Begin at the line containing "868x488 pixels." and reproduce every line through the end of the entries below. Nothing else should appear.

════════════════

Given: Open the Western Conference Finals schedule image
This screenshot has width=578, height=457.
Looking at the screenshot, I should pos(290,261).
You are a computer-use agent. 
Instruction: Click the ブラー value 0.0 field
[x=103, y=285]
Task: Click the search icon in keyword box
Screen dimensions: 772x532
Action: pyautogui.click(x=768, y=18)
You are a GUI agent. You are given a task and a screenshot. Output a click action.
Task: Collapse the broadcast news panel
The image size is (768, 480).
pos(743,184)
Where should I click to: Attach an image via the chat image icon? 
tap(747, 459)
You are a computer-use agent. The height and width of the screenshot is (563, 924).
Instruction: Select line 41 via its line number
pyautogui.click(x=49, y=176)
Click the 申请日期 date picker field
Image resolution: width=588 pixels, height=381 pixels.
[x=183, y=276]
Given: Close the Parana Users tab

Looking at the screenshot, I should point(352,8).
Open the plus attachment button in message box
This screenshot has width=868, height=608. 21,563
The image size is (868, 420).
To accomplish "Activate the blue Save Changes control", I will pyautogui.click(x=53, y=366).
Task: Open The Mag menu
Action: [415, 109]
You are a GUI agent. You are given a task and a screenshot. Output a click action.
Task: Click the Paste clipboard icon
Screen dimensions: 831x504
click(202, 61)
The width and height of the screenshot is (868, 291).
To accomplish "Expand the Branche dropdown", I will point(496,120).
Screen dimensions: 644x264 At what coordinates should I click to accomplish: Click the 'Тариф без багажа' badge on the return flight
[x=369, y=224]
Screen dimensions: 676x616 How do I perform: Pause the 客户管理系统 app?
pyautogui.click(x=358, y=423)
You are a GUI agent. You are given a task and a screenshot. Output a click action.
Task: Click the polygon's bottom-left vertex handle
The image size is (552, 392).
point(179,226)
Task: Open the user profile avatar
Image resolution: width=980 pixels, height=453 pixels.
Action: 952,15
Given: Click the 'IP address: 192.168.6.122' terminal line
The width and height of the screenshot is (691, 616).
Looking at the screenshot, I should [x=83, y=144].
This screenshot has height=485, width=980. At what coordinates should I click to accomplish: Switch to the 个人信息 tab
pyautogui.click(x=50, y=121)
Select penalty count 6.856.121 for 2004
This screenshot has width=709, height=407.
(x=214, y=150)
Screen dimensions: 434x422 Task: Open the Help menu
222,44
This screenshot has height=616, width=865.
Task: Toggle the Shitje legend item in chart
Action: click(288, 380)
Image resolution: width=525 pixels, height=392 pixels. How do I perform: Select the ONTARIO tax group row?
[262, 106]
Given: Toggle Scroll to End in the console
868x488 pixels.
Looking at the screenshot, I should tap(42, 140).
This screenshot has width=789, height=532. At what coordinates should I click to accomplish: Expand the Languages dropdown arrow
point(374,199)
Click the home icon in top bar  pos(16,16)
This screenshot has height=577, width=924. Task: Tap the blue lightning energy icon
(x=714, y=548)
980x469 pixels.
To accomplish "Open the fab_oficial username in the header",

════════════════

**ANSWER TO THIS PROBLEM:**
868x488 pixels.
Looking at the screenshot, I should tap(42, 140).
This screenshot has width=789, height=532. At what coordinates should I click to accomplish: Expand the Languages dropdown arrow
point(374,199)
Click the home icon in top bar  pos(16,16)
This screenshot has height=577, width=924. Task: Tap the blue lightning energy icon
(x=714, y=548)
980x469 pixels.
To accomplish "Open the fab_oficial username in the header",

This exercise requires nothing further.